Stored records:
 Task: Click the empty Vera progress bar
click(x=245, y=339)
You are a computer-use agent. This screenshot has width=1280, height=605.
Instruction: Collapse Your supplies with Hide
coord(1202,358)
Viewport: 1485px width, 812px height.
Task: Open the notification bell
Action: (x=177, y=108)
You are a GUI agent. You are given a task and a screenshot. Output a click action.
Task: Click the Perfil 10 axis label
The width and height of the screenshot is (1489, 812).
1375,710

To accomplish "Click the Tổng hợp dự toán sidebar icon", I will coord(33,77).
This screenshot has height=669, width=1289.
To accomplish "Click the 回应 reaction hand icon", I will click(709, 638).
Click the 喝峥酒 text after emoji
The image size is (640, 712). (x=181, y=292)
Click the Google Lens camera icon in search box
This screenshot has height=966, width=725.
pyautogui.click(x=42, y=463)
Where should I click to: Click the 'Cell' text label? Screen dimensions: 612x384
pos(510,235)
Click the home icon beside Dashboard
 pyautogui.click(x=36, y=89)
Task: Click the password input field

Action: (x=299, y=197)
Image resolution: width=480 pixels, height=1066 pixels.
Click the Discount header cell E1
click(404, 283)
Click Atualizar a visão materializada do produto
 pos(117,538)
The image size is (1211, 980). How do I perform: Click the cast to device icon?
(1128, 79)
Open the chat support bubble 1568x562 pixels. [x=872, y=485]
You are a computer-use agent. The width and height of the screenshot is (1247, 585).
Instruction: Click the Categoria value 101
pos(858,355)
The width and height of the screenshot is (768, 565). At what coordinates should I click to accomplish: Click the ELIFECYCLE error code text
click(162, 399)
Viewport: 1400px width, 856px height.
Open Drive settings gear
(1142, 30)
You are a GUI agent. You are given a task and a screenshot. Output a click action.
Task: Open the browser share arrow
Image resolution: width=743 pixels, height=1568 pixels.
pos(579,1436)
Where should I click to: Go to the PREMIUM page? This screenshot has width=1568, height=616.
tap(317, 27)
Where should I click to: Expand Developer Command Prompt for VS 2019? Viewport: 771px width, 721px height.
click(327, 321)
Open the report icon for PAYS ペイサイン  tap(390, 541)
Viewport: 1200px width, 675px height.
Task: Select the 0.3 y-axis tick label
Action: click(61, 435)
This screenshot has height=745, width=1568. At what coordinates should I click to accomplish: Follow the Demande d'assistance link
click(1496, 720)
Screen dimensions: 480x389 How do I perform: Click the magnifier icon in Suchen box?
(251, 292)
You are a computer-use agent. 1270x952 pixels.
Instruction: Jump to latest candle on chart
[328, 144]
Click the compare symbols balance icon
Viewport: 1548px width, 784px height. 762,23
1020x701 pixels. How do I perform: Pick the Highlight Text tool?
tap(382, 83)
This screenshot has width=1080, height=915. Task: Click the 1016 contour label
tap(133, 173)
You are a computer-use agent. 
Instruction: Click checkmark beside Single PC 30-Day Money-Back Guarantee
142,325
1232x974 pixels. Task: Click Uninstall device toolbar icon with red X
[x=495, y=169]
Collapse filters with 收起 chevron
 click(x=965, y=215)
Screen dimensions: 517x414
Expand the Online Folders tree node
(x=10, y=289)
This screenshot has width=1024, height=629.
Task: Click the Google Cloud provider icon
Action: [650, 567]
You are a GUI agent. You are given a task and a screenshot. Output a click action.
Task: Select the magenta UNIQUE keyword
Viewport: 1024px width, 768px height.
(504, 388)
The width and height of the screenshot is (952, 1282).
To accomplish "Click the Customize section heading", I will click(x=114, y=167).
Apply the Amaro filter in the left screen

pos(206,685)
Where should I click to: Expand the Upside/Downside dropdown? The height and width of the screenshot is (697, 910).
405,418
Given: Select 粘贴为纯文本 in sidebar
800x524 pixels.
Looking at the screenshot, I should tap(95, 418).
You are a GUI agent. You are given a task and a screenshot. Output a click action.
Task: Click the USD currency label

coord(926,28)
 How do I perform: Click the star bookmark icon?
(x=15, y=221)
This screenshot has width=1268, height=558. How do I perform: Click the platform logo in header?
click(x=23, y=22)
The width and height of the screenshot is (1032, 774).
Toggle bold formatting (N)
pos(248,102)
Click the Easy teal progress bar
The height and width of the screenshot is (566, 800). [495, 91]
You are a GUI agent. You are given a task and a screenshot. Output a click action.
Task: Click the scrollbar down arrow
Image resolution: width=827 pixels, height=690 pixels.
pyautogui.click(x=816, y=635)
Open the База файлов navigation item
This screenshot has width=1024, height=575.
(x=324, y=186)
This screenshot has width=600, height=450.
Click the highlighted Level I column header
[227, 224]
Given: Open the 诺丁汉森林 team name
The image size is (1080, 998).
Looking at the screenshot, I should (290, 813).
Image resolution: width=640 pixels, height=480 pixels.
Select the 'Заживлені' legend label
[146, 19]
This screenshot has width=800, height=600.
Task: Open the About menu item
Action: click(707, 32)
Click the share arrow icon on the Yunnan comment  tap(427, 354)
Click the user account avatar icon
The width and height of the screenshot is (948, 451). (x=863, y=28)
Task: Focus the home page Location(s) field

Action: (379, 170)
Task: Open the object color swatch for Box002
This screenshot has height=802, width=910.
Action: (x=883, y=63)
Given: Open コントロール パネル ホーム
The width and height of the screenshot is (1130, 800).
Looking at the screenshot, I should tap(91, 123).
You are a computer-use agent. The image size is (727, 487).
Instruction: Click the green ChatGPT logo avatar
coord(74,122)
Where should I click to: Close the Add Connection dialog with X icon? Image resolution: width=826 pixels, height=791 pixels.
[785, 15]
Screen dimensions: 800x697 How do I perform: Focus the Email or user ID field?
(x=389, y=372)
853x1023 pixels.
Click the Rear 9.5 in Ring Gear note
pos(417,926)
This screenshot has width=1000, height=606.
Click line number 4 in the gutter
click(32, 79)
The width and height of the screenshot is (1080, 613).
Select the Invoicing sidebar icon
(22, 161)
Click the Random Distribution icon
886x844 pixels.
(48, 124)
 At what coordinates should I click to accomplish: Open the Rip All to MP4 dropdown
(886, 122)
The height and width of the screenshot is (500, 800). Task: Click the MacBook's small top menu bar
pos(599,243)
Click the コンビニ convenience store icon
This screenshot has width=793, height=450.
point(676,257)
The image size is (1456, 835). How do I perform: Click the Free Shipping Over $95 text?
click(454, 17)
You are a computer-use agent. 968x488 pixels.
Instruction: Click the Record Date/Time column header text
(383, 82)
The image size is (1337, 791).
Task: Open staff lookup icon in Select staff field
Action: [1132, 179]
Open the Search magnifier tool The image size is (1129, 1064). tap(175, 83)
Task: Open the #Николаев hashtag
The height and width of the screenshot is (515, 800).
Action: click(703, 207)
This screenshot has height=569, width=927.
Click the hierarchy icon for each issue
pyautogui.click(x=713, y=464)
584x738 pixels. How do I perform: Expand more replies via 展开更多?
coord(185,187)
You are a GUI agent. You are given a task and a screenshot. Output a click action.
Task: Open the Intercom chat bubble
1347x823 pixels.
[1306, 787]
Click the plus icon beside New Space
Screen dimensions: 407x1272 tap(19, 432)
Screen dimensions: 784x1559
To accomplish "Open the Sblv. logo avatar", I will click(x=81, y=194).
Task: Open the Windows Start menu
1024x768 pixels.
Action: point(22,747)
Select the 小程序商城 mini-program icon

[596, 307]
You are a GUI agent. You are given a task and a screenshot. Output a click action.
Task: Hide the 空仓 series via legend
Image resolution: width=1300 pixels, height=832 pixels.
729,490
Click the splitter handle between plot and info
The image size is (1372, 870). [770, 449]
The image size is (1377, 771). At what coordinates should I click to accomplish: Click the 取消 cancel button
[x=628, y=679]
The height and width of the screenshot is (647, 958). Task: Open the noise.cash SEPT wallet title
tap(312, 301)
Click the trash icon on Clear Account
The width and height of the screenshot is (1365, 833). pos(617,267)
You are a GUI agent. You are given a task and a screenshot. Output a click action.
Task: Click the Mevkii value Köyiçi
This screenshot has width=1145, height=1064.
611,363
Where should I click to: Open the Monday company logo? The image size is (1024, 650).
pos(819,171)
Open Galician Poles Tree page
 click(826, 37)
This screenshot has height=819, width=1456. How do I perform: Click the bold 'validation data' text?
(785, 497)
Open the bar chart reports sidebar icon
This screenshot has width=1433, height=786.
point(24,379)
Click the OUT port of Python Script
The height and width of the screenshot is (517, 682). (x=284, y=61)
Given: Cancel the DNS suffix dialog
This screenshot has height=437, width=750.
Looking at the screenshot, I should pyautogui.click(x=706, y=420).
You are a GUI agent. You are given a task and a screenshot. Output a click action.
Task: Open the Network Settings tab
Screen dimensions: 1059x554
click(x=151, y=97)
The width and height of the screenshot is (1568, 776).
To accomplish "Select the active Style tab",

The problem:
Output the data exactly, from the first line through the line that holds "Viewport: 1400px width, 856px height.", so that no later line appears.

Task result:
 Task: Click the empty Vera progress bar
click(x=245, y=339)
You are a computer-use agent. This screenshot has width=1280, height=605.
Instruction: Collapse Your supplies with Hide
coord(1202,358)
Viewport: 1485px width, 812px height.
Task: Open the notification bell
Action: (x=177, y=108)
You are a GUI agent. You are given a task and a screenshot. Output a click action.
Task: Click the Perfil 10 axis label
The width and height of the screenshot is (1489, 812).
1375,710

To accomplish "Click the Tổng hợp dự toán sidebar icon", I will coord(33,77).
This screenshot has height=669, width=1289.
To accomplish "Click the 回应 reaction hand icon", I will click(709, 638).
Click the 喝峥酒 text after emoji
The image size is (640, 712). (x=181, y=292)
Click the Google Lens camera icon in search box
This screenshot has height=966, width=725.
pyautogui.click(x=42, y=463)
Where should I click to: Click the 'Cell' text label? Screen dimensions: 612x384
pos(510,235)
Click the home icon beside Dashboard
 pyautogui.click(x=36, y=89)
Task: Click the password input field

Action: (x=299, y=197)
Image resolution: width=480 pixels, height=1066 pixels.
Click the Discount header cell E1
click(404, 283)
Click Atualizar a visão materializada do produto
 pos(117,538)
The image size is (1211, 980). How do I perform: Click the cast to device icon?
(1128, 79)
Open the chat support bubble 1568x562 pixels. [x=872, y=485]
You are a computer-use agent. The width and height of the screenshot is (1247, 585).
Instruction: Click the Categoria value 101
pos(858,355)
The width and height of the screenshot is (768, 565). At what coordinates should I click to accomplish: Click the ELIFECYCLE error code text
click(162, 399)
Viewport: 1400px width, 856px height.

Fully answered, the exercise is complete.